La plainte, qui vise à rétablir le droit du citoyen d’accès à l’information et à renforcer le principe démocratique de participation citoyenne aux prises des décisions, s’appuie sur trois principes :
– Le principe universel consacrant l’autorité ultime du peuple
– Le règlement intérieur de l’ANC qui exige la publication des informations demandées
– Le décret-loi 41 du 26 Mai 2011 qui instaure le droit d’accès aux documents administratifs, modifié et complété par le décret-loi 54 du 11 juin 2011, et la circulaire d’application n°25 du 5 mai 2012, qui prévoient un recours au tribunal administratif en cas de litige entre une institution publique et un citoyen.

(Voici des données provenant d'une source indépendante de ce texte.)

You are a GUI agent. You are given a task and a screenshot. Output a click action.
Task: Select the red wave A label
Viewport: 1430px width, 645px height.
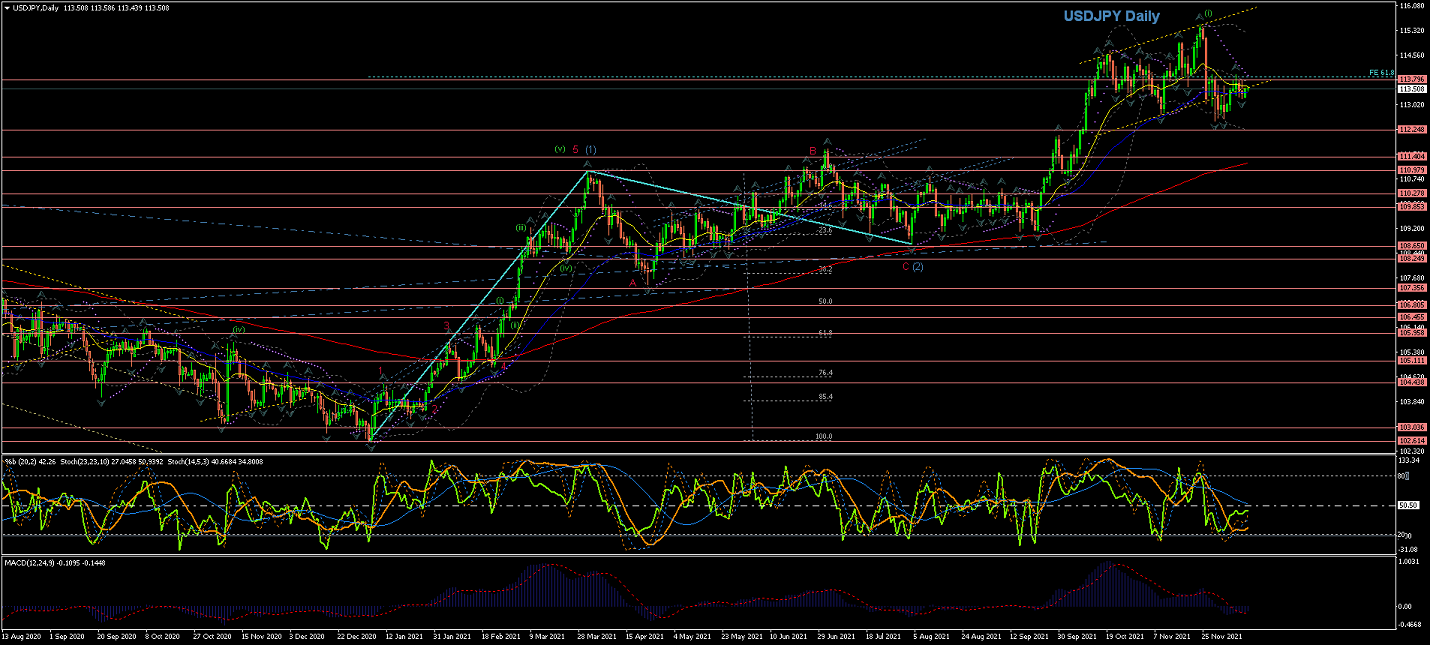[632, 283]
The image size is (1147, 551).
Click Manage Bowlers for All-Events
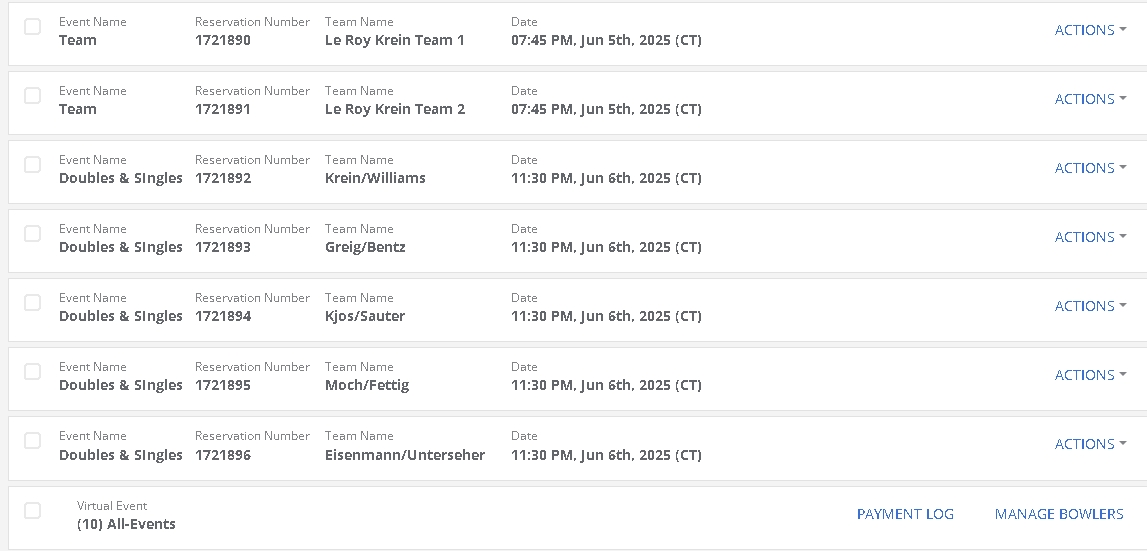[x=1059, y=514]
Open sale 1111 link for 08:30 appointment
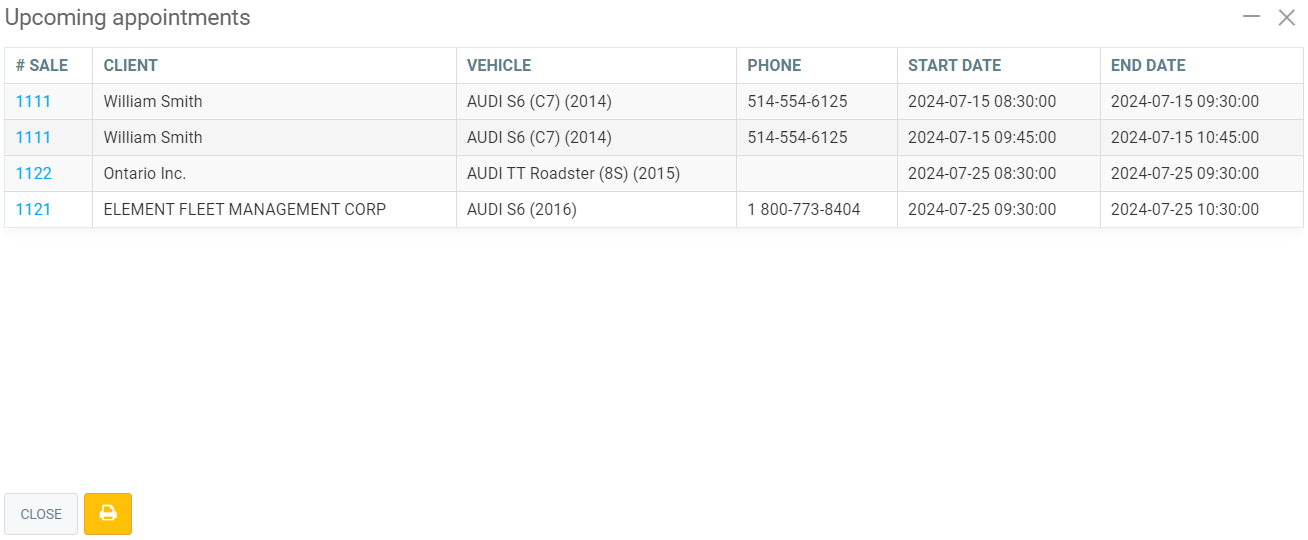This screenshot has width=1308, height=540. tap(33, 101)
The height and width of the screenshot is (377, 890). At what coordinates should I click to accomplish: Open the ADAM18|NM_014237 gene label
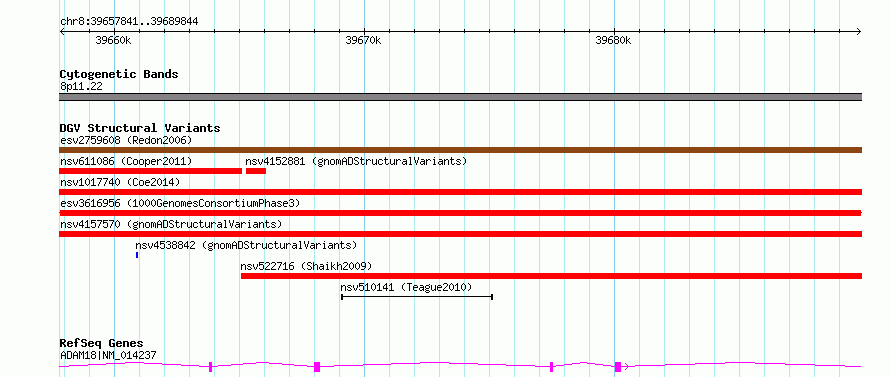pyautogui.click(x=108, y=356)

«Les démarches entreprises pour faire appliquer la loi auprès de l’administration de l’assemblée constituante ainsi qu’auprès de son président ont été vaines», regrette Amira Yahyaoui. «Nous avons déposé une première demande auprès de l’ANC le 12 juillet pour avoir accès à ces informations. En vertu du décret loi n°41, nous avons attendu un délai de réponse de l’organisme de 15 jours. Cette loi dit qu’à défaut de réponse, la décision administrative est considérée comme un refus implicite. Nous nous sommes alors tournés vers le président de l’ANC en tant que premier responsable, en formulant une demande en révision de leur décision de refus implicite. Nous avons observé un délai de dix jours après notre demande en révision. Mais le président de l’ANC ne nous a pas répondu. Son silence est constitutif d’une autre décision de refus implicite. C’est la raison pour laquelle nous avons décidé de porter plainte».
Malek Kadhraoui a par la suite précisé que cette attaque en justice ne vise pas en premier lieu les députés, mais plutôt l’administration de l’ANC. «Ce n’est pas au député de faire la copie des PV, le scan et la publication sur Internet», s’explique-t-il. «C’est au député, par contre, de faire pression sur l’ANC pour que cette transparence soit appliquée».
Les 3 associations et les citoyens qui ont participé à cette plainte attendent maintenant que le tribunal administratif fixe la date de la première audience. «Mais ça ne saurait tarder», rassure Souhail Alouini du groupe OpenGovTN.